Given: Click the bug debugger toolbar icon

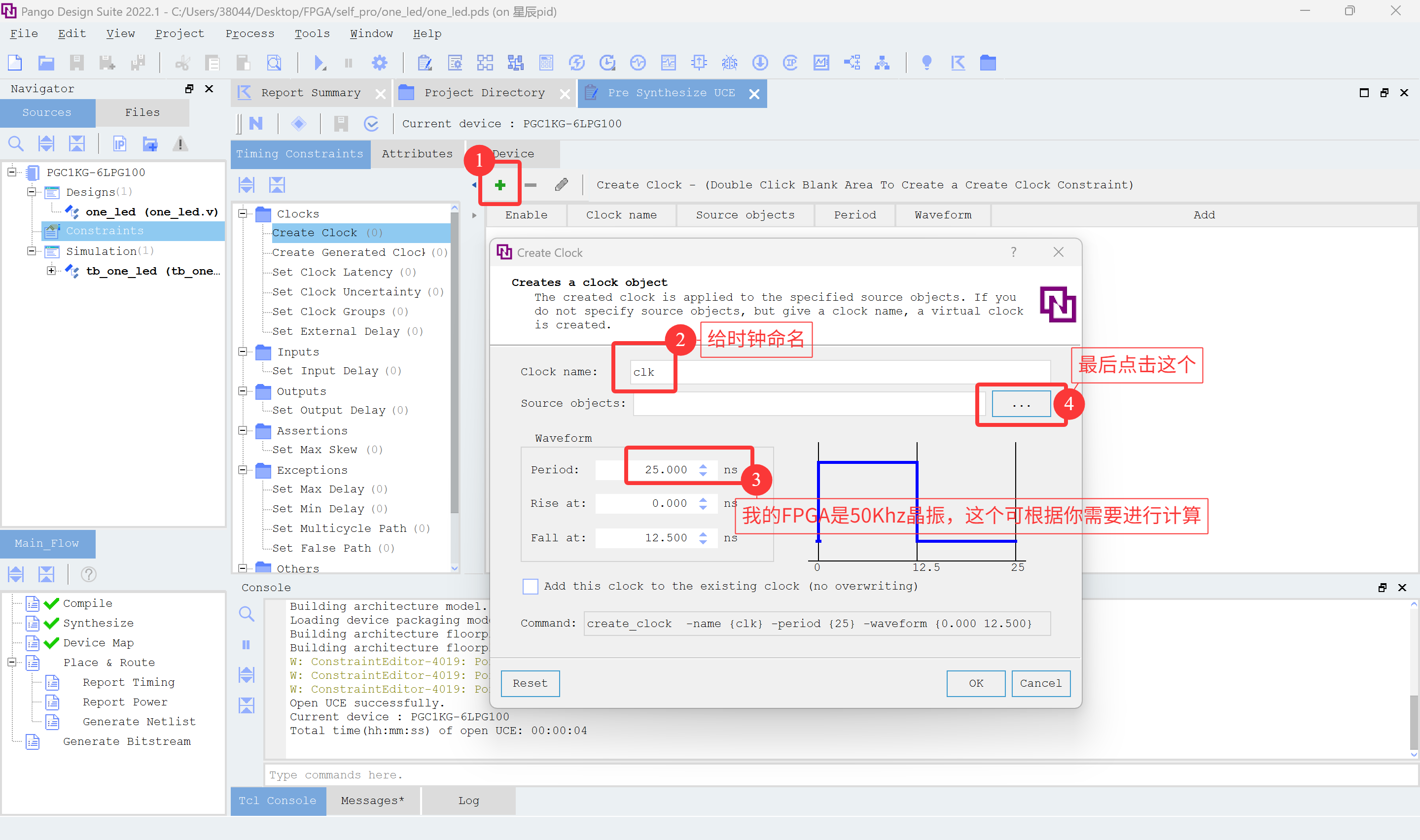Looking at the screenshot, I should coord(730,63).
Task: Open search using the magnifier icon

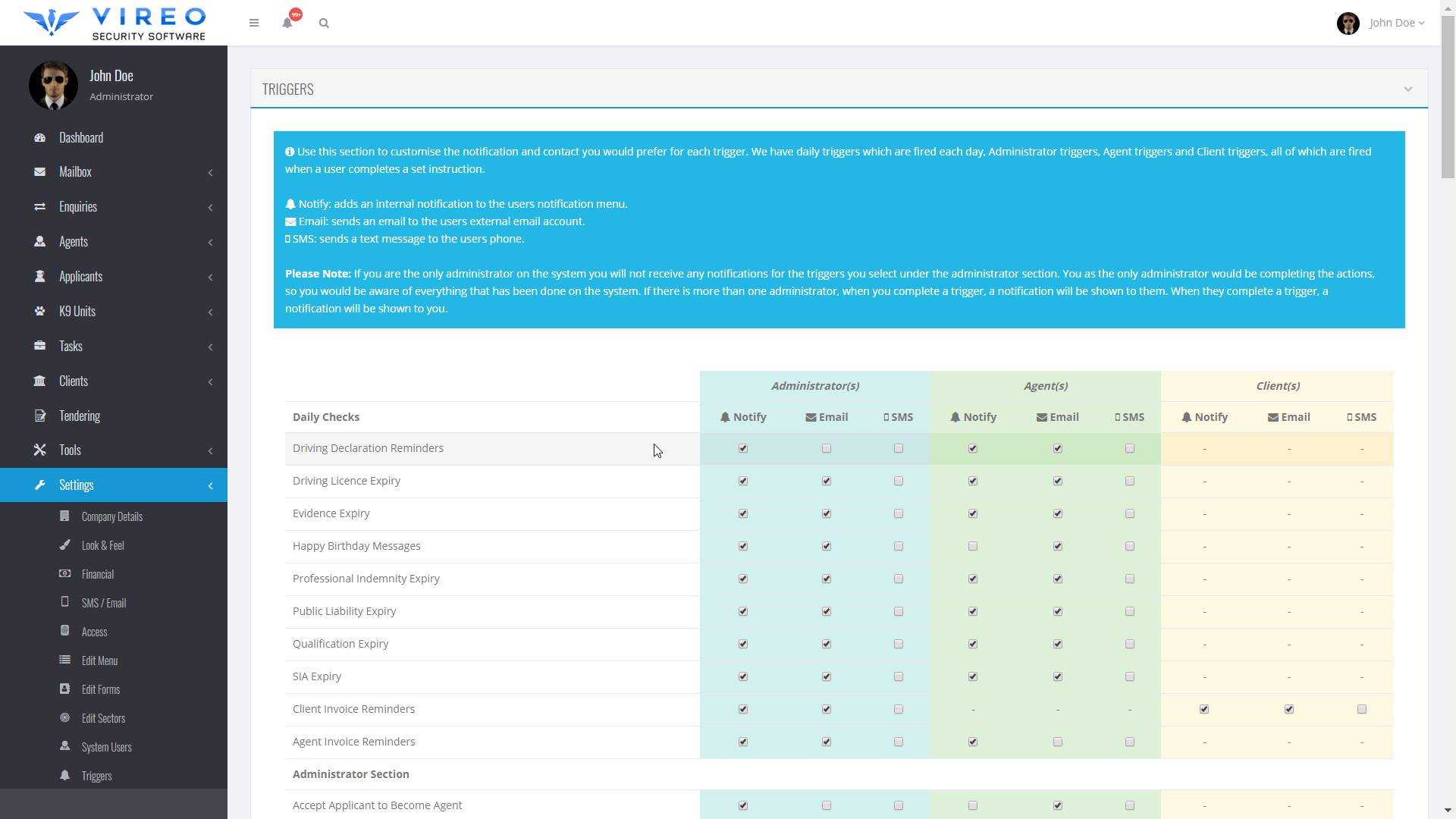Action: click(x=324, y=24)
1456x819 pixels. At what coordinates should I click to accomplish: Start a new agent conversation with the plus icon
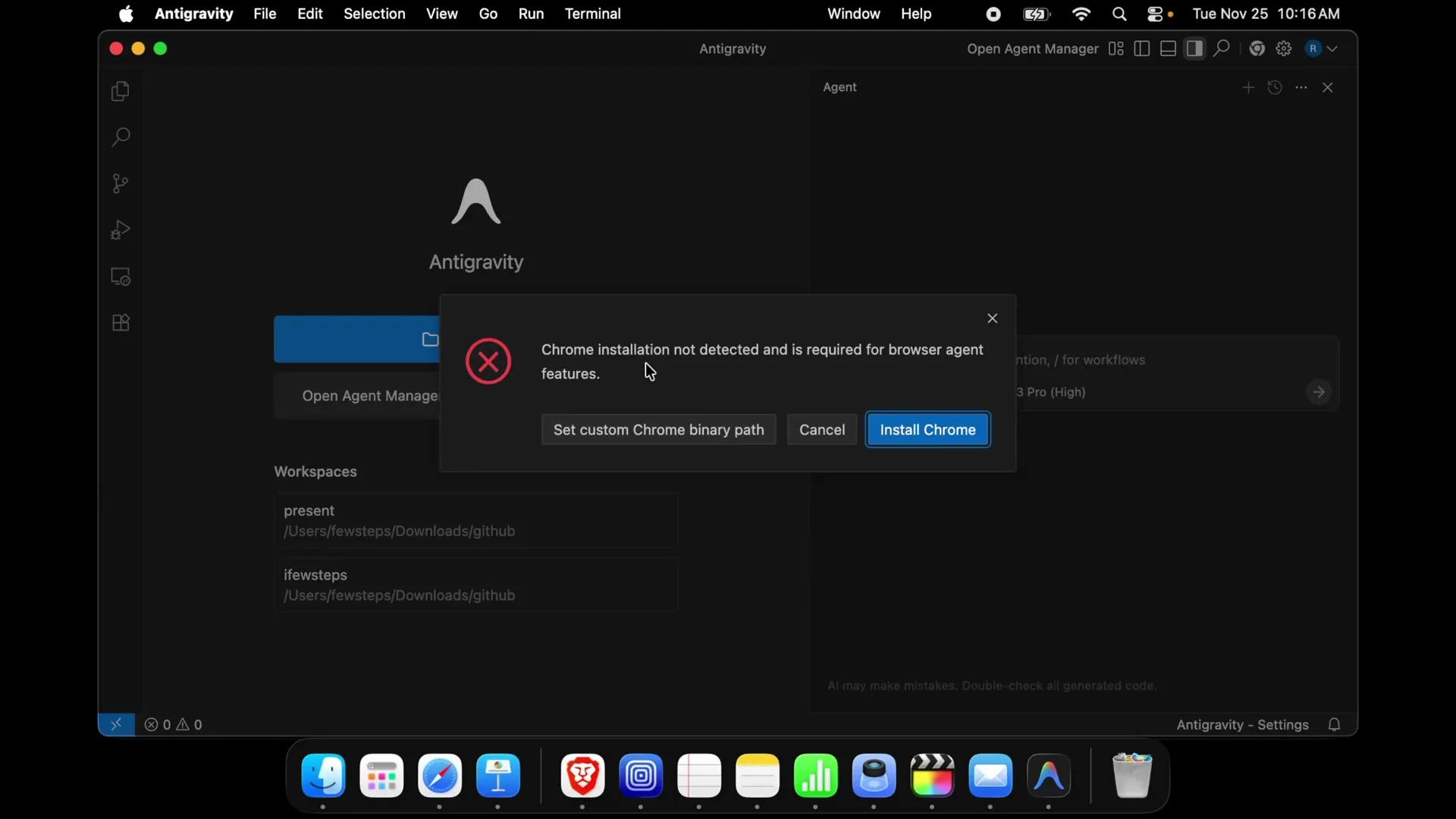1247,87
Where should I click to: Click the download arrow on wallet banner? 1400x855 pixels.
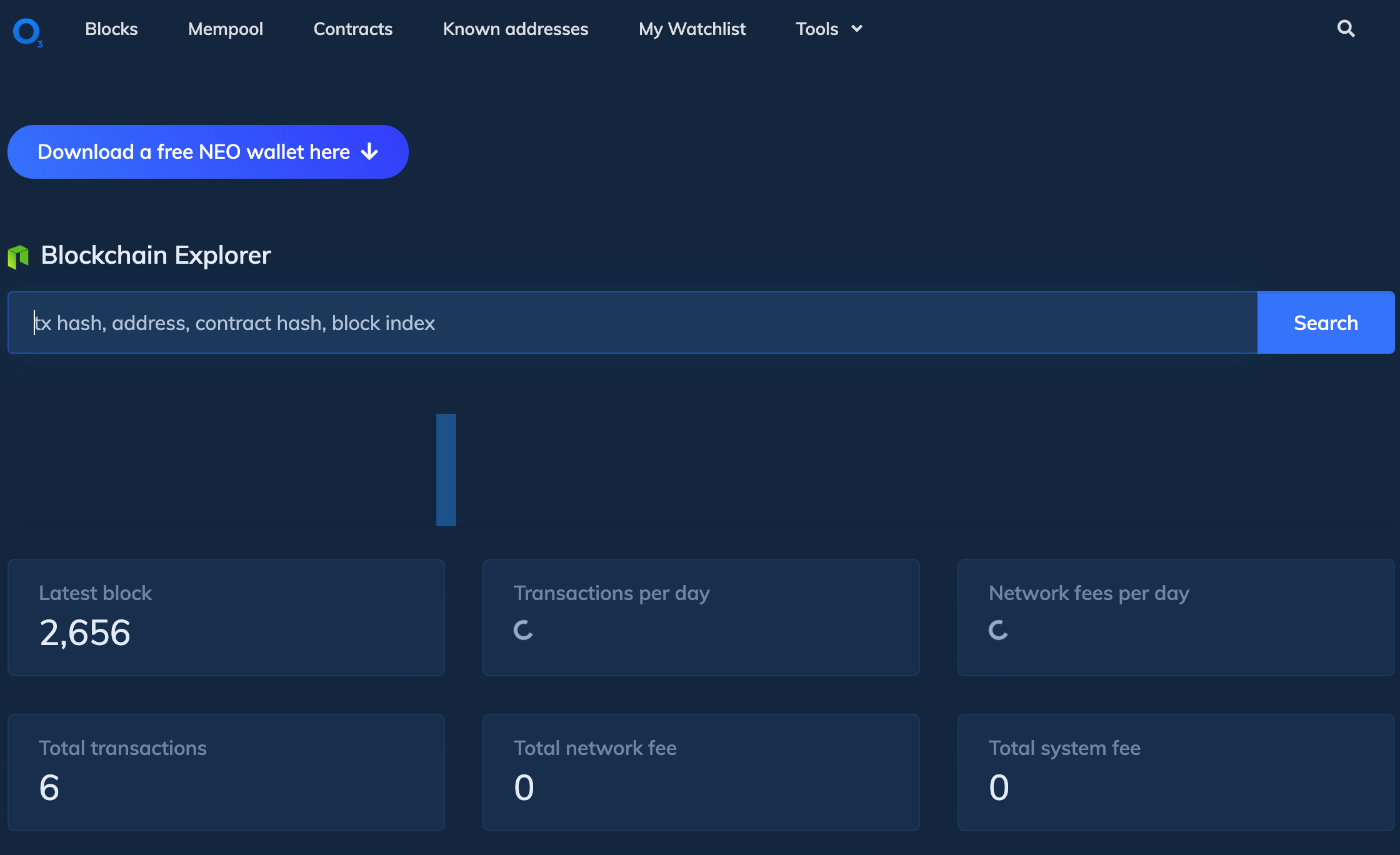370,152
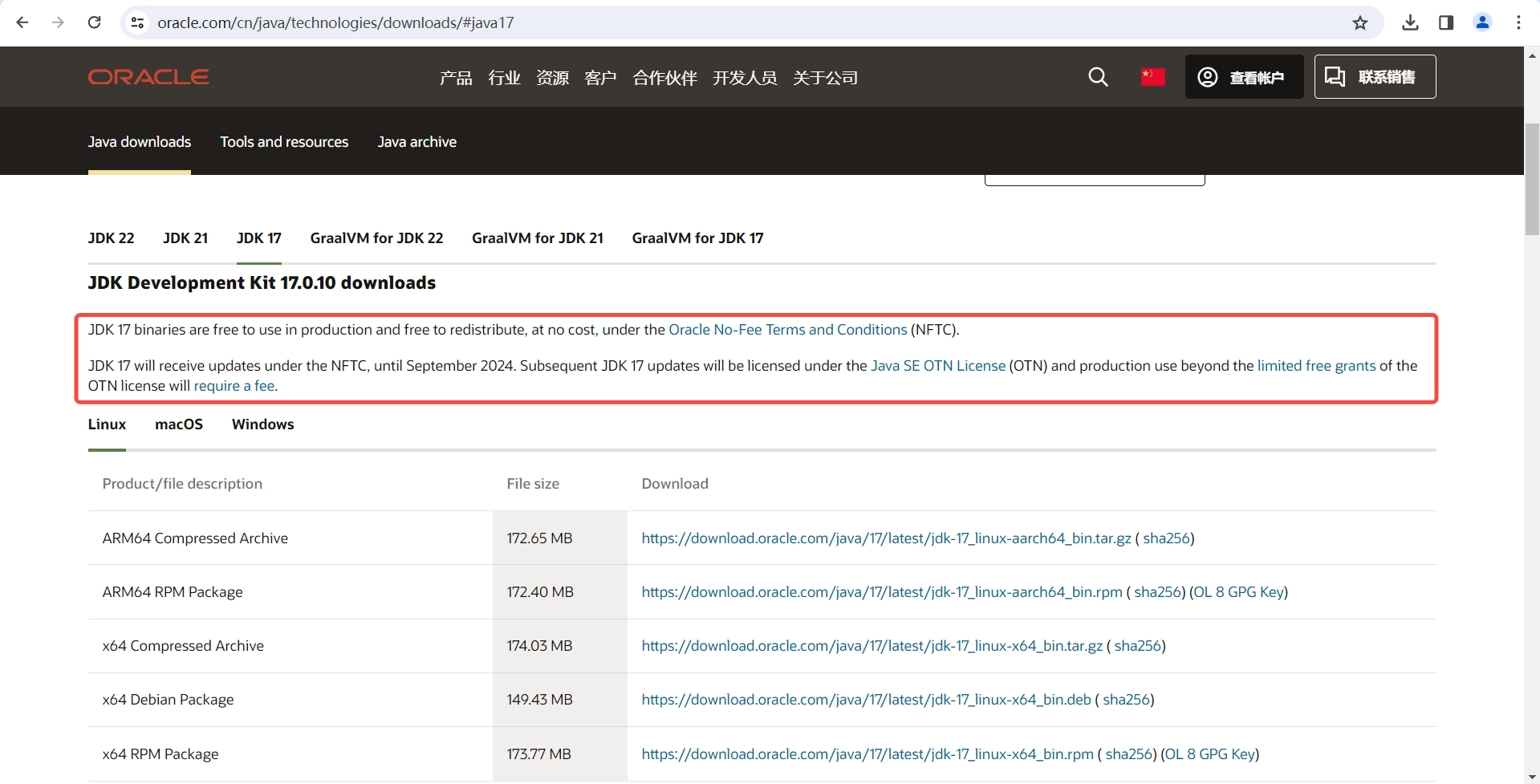Open the Java archive tab
The width and height of the screenshot is (1540, 784).
416,141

**********

> [Problem]:
Extract the text of all the records above verbatim, excluding pictures.

> [Solution]:
Given: Click the bug debugger toolbar icon

Looking at the screenshot, I should coord(730,63).
Task: Open search using the magnifier icon

Action: click(x=324, y=24)
1456x819 pixels. At what coordinates should I click to accomplish: Start a new agent conversation with the plus icon
1247,87
Where should I click to: Click the download arrow on wallet banner? 1400x855 pixels.
370,152
Open the Java archive tab
The width and height of the screenshot is (1540, 784).
416,141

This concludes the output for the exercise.